Il aurait été bien sûr intéressant d’avoir une histoire de l’anarchisme un peu plus généreuse. Cartographie de l’anarchisme révolutionnaire est d’ailleurs, à bien des égards, un succédané de Black Flame : The Revolutionary Class Politics of Anarchism and Syndicalism, un ouvrage plus complet paru en 2009. Mais en attendant d’avoir une traduction complète de cet ouvrage, il faut saluer cette parution en français!

LES CINQ VAGUES DE L’ANARCHISME
Ensemble de repères historiques indiquant les hauts et les bas du mouvement anarchiste.
1ère vague (1868-1894) : L’essor du grand mouvement anarchiste à l’ère de l’expansion étatique capitaliste.
2e vague (1895-1923) : Consolidation du syndicalisme anarchiste et révolutionnaire et des organisations spécifiques anarchistes en temps de guerre et d’assauts de la réaction.
3e vague (1923-1949) : Les révolutions anarchistes contre l’impérialisme, le fascisme et le bolchévisme.
4e vague (1950-1989) : Actions d’arrière-garde sur fond de guerre froide et de décolonisation des continents africain et asiatique.

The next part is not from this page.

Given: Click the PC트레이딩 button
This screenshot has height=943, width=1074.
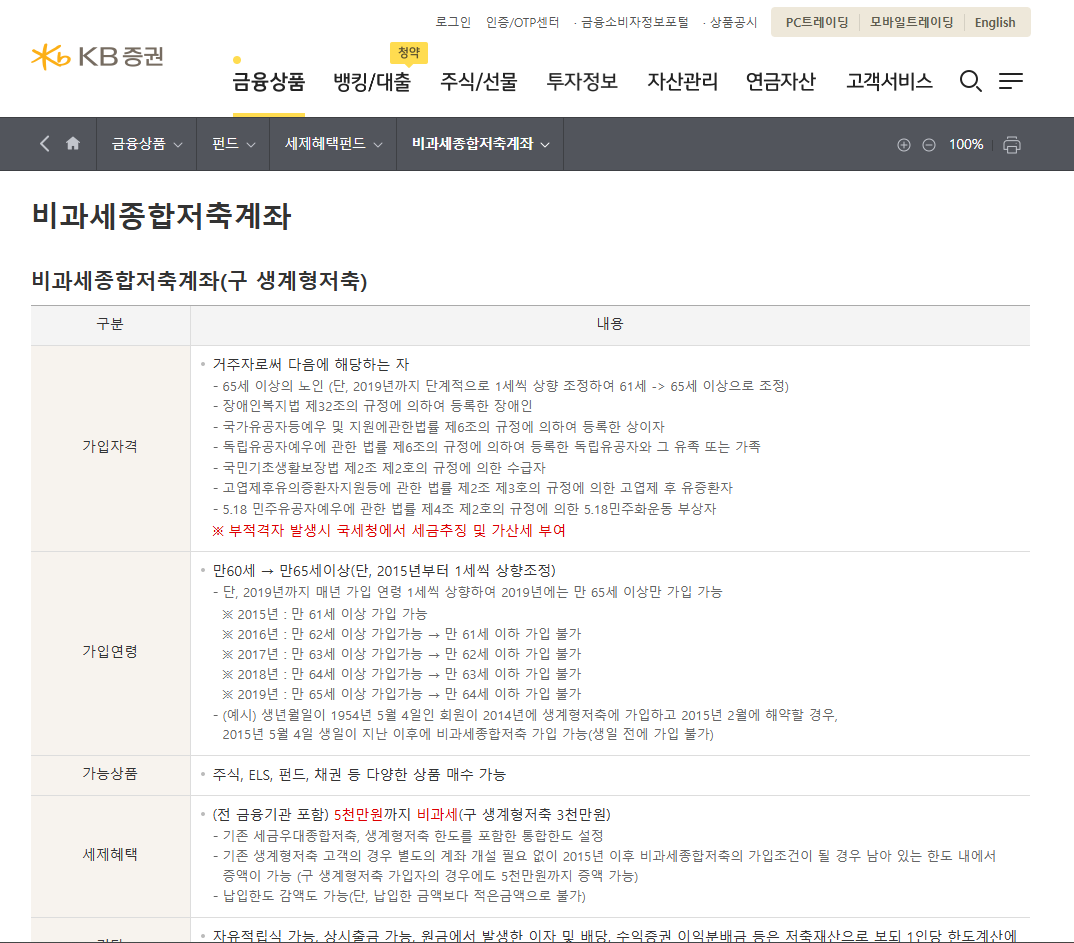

5e vague (1990 à nos jours) : Résurgence du mouvement anarchiste à l’ère de l’effondrement du bloc soviétique et de l’hégémonie néolibérale.

SYNDICALISME
«Par syndicalisme, nous entendons une stratégie syndicaliste anarchiste révolutionnaire dans laquelle les syndicats - qui appliquent la démocratie participative et ont une vision révolutionnaire du communisme libertaire - sont considérés comme étant le moyen principal et immédiat de résistance aux classes dirigeantes et comme le noyau d’un nouvel ordre social basé sur l’autogestion, la planification économique démocratique et l’universalité de la communauté humaine.»